Every entry, from first to last, is to be retyped without any alteration.
__________
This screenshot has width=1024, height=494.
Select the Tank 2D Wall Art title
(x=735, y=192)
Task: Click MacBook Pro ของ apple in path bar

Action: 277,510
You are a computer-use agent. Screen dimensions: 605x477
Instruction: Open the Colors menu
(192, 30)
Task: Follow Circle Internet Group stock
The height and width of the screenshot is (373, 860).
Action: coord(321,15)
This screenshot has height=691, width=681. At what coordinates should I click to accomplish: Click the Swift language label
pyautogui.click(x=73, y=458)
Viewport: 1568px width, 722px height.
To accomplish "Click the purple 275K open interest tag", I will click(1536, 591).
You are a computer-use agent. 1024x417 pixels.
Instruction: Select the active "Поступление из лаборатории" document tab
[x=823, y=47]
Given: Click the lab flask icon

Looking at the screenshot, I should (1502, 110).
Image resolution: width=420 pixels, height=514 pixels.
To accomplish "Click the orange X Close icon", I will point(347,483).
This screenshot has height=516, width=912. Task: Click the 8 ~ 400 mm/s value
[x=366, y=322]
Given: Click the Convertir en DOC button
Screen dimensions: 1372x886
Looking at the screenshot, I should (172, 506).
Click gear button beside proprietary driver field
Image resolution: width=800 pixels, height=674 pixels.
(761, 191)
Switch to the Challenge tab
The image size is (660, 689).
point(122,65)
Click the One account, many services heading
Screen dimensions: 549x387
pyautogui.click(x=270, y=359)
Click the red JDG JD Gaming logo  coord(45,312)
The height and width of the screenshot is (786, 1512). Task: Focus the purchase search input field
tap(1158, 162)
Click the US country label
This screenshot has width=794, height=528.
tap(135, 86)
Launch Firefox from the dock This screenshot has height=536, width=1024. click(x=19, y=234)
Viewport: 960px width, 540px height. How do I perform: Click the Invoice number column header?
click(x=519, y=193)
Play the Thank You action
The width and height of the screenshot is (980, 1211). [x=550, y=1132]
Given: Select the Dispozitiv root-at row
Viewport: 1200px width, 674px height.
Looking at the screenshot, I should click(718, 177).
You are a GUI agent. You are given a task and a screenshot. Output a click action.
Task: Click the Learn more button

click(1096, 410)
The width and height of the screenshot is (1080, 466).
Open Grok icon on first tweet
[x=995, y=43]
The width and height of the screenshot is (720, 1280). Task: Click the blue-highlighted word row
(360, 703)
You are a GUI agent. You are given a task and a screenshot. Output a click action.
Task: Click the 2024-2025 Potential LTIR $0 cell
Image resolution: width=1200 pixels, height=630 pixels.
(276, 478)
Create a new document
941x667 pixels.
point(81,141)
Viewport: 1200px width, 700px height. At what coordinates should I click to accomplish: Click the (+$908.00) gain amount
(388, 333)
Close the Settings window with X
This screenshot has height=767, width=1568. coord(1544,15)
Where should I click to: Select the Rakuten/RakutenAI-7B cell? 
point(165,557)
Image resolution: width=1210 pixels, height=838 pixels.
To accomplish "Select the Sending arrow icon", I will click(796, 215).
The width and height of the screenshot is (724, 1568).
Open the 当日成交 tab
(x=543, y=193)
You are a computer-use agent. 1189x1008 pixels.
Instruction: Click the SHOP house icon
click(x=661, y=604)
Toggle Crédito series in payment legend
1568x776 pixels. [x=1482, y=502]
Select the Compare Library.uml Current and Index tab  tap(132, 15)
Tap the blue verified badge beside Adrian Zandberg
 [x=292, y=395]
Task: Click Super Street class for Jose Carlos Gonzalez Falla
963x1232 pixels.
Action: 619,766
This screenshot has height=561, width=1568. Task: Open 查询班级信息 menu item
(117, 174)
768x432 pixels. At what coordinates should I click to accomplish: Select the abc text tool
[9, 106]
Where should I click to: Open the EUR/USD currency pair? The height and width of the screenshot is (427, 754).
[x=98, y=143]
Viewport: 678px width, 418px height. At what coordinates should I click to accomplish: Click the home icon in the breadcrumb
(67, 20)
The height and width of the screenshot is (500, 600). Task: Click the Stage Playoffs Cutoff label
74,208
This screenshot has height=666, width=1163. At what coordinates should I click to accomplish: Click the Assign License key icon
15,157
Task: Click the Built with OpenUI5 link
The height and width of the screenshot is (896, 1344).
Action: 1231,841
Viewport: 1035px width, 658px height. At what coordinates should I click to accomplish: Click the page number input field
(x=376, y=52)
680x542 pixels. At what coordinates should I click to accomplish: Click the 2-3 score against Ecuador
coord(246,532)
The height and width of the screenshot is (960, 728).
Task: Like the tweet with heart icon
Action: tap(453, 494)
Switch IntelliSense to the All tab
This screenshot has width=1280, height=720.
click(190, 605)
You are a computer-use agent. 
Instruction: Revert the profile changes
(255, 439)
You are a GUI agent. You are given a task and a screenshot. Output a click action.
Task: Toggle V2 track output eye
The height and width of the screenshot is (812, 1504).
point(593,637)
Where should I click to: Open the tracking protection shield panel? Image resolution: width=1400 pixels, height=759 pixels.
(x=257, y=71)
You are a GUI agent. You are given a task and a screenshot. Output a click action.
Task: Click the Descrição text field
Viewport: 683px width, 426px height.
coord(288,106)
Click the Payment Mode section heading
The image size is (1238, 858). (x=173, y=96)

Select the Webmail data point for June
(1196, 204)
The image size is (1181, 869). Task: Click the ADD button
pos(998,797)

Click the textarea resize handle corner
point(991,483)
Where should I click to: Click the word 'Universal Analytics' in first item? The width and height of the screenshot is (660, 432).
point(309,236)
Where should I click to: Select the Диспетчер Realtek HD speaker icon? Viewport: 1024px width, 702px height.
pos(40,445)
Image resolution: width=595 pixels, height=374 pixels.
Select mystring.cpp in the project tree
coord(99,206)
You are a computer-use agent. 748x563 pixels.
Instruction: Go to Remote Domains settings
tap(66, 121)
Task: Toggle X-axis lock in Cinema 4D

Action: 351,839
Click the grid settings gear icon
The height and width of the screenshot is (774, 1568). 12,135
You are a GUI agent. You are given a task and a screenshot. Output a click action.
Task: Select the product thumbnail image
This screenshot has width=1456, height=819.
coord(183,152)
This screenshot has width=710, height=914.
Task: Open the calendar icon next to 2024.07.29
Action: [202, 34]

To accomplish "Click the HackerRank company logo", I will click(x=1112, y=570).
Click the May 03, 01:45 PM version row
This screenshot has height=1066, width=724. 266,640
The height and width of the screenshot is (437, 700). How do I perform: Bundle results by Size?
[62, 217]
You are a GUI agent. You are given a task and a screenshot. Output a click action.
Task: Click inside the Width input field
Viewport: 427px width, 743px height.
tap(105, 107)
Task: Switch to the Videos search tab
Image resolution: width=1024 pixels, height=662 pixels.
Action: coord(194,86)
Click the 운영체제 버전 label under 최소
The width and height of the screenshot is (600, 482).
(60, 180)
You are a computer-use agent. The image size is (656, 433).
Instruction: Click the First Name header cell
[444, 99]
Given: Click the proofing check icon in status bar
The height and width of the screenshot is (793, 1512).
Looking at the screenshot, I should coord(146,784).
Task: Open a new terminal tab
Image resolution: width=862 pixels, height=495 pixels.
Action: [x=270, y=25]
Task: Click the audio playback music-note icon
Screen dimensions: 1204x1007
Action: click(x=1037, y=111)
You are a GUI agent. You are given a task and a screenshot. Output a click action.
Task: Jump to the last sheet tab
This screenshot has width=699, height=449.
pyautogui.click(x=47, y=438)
__________
**TASK SOLUTION**.
This screenshot has width=1024, height=494.
Select the Tank 2D Wall Art title
(x=735, y=192)
Task: Click MacBook Pro ของ apple in path bar

Action: 277,510
You are a computer-use agent. Screen dimensions: 605x477
Instruction: Open the Colors menu
(192, 30)
Task: Follow Circle Internet Group stock
The height and width of the screenshot is (373, 860).
Action: coord(321,15)
This screenshot has height=691, width=681. At what coordinates should I click to accomplish: Click the Swift language label
pyautogui.click(x=73, y=458)
Viewport: 1568px width, 722px height.
To accomplish "Click the purple 275K open interest tag", I will click(1536, 591).
You are a computer-use agent. 1024x417 pixels.
Instruction: Select the active "Поступление из лаборатории" document tab
[x=823, y=47]
Given: Click the lab flask icon

Looking at the screenshot, I should (1502, 110).
Image resolution: width=420 pixels, height=514 pixels.
To accomplish "Click the orange X Close icon", I will point(347,483).
This screenshot has height=516, width=912. Task: Click the 8 ~ 400 mm/s value
[x=366, y=322]
Given: Click the Convertir en DOC button
Screen dimensions: 1372x886
Looking at the screenshot, I should (172, 506).
Click gear button beside proprietary driver field
Image resolution: width=800 pixels, height=674 pixels.
(761, 191)
Switch to the Challenge tab
The image size is (660, 689).
point(122,65)
Click the One account, many services heading
Screen dimensions: 549x387
pyautogui.click(x=270, y=359)
Click the red JDG JD Gaming logo  coord(45,312)
The height and width of the screenshot is (786, 1512). Task: Focus the purchase search input field
tap(1158, 162)
Click the US country label
This screenshot has width=794, height=528.
tap(135, 86)
Launch Firefox from the dock This screenshot has height=536, width=1024. click(x=19, y=234)
Viewport: 960px width, 540px height. How do I perform: Click the Invoice number column header?
click(x=519, y=193)
Play the Thank You action
The width and height of the screenshot is (980, 1211). [x=550, y=1132]
Given: Select the Dispozitiv root-at row
Viewport: 1200px width, 674px height.
Looking at the screenshot, I should click(718, 177).
You are a GUI agent. You are given a task and a screenshot. Output a click action.
Task: Click the Learn more button

click(1096, 410)
The width and height of the screenshot is (1080, 466).
Open Grok icon on first tweet
[x=995, y=43]
The width and height of the screenshot is (720, 1280). Task: Click the blue-highlighted word row
(360, 703)
You are a GUI agent. You are given a task and a screenshot. Output a click action.
Task: Click the 2024-2025 Potential LTIR $0 cell
Image resolution: width=1200 pixels, height=630 pixels.
(276, 478)
Create a new document
941x667 pixels.
point(81,141)
Viewport: 1200px width, 700px height. At what coordinates should I click to accomplish: Click the (+$908.00) gain amount
(388, 333)
Close the Settings window with X
This screenshot has height=767, width=1568. coord(1544,15)
Where should I click to: Select the Rakuten/RakutenAI-7B cell? 
point(165,557)
Image resolution: width=1210 pixels, height=838 pixels.
To accomplish "Select the Sending arrow icon", I will click(796, 215).
The width and height of the screenshot is (724, 1568).
Open the 当日成交 tab
(x=543, y=193)
You are a computer-use agent. 1189x1008 pixels.
Instruction: Click the SHOP house icon
click(x=661, y=604)
Toggle Crédito series in payment legend
1568x776 pixels. [x=1482, y=502]
Select the Compare Library.uml Current and Index tab  tap(132, 15)
Tap the blue verified badge beside Adrian Zandberg
 [x=292, y=395]
Task: Click Super Street class for Jose Carlos Gonzalez Falla
963x1232 pixels.
Action: 619,766
This screenshot has height=561, width=1568. Task: Open 查询班级信息 menu item
(117, 174)
768x432 pixels. At what coordinates should I click to accomplish: Select the abc text tool
[9, 106]
Where should I click to: Open the EUR/USD currency pair? The height and width of the screenshot is (427, 754).
[x=98, y=143]
Viewport: 678px width, 418px height. At what coordinates should I click to accomplish: Click the home icon in the breadcrumb
(67, 20)
The height and width of the screenshot is (500, 600). Task: Click the Stage Playoffs Cutoff label
74,208
This screenshot has height=666, width=1163. At what coordinates should I click to accomplish: Click the Assign License key icon
15,157
Task: Click the Built with OpenUI5 link
The height and width of the screenshot is (896, 1344).
Action: 1231,841
Viewport: 1035px width, 658px height. At what coordinates should I click to accomplish: Click the page number input field
(x=376, y=52)
680x542 pixels. At what coordinates should I click to accomplish: Click the 2-3 score against Ecuador
coord(246,532)
The height and width of the screenshot is (960, 728).
Task: Like the tweet with heart icon
Action: tap(453, 494)
Switch IntelliSense to the All tab
This screenshot has width=1280, height=720.
click(190, 605)
You are a computer-use agent. 
Instruction: Revert the profile changes
(255, 439)
You are a GUI agent. You are given a task and a screenshot. Output a click action.
Task: Toggle V2 track output eye
The height and width of the screenshot is (812, 1504).
point(593,637)
Where should I click to: Open the tracking protection shield panel? Image resolution: width=1400 pixels, height=759 pixels.
(x=257, y=71)
You are a GUI agent. You are given a task and a screenshot. Output a click action.
Task: Click the Descrição text field
Viewport: 683px width, 426px height.
coord(288,106)
Click the Payment Mode section heading
The image size is (1238, 858). (x=173, y=96)

Select the Webmail data point for June
(1196, 204)
The image size is (1181, 869). Task: Click the ADD button
pos(998,797)

Click the textarea resize handle corner
point(991,483)
Where should I click to: Click the word 'Universal Analytics' in first item? The width and height of the screenshot is (660, 432).
point(309,236)
Where should I click to: Select the Диспетчер Realtek HD speaker icon? Viewport: 1024px width, 702px height.
pos(40,445)
Image resolution: width=595 pixels, height=374 pixels.
Select mystring.cpp in the project tree
coord(99,206)
You are a computer-use agent. 748x563 pixels.
Instruction: Go to Remote Domains settings
tap(66, 121)
Task: Toggle X-axis lock in Cinema 4D

Action: 351,839
Click the grid settings gear icon
The height and width of the screenshot is (774, 1568). 12,135
You are a GUI agent. You are given a task and a screenshot. Output a click action.
Task: Select the product thumbnail image
This screenshot has width=1456, height=819.
coord(183,152)
This screenshot has width=710, height=914.
Task: Open the calendar icon next to 2024.07.29
Action: [202, 34]

To accomplish "Click the HackerRank company logo", I will click(x=1112, y=570).
Click the May 03, 01:45 PM version row
This screenshot has height=1066, width=724. 266,640
The height and width of the screenshot is (437, 700). How do I perform: Bundle results by Size?
[62, 217]
You are a GUI agent. You are given a task and a screenshot. Output a click action.
Task: Click inside the Width input field
Viewport: 427px width, 743px height.
tap(105, 107)
Task: Switch to the Videos search tab
Image resolution: width=1024 pixels, height=662 pixels.
Action: coord(194,86)
Click the 운영체제 버전 label under 최소
The width and height of the screenshot is (600, 482).
(60, 180)
You are a computer-use agent. The image size is (656, 433).
Instruction: Click the First Name header cell
[444, 99]
Given: Click the proofing check icon in status bar
The height and width of the screenshot is (793, 1512).
Looking at the screenshot, I should coord(146,784).
Task: Open a new terminal tab
Image resolution: width=862 pixels, height=495 pixels.
Action: [x=270, y=25]
Task: Click the audio playback music-note icon
Screen dimensions: 1204x1007
Action: click(x=1037, y=111)
You are a GUI agent. You are given a task and a screenshot. Output a click action.
Task: Jump to the last sheet tab
This screenshot has width=699, height=449.
pyautogui.click(x=47, y=438)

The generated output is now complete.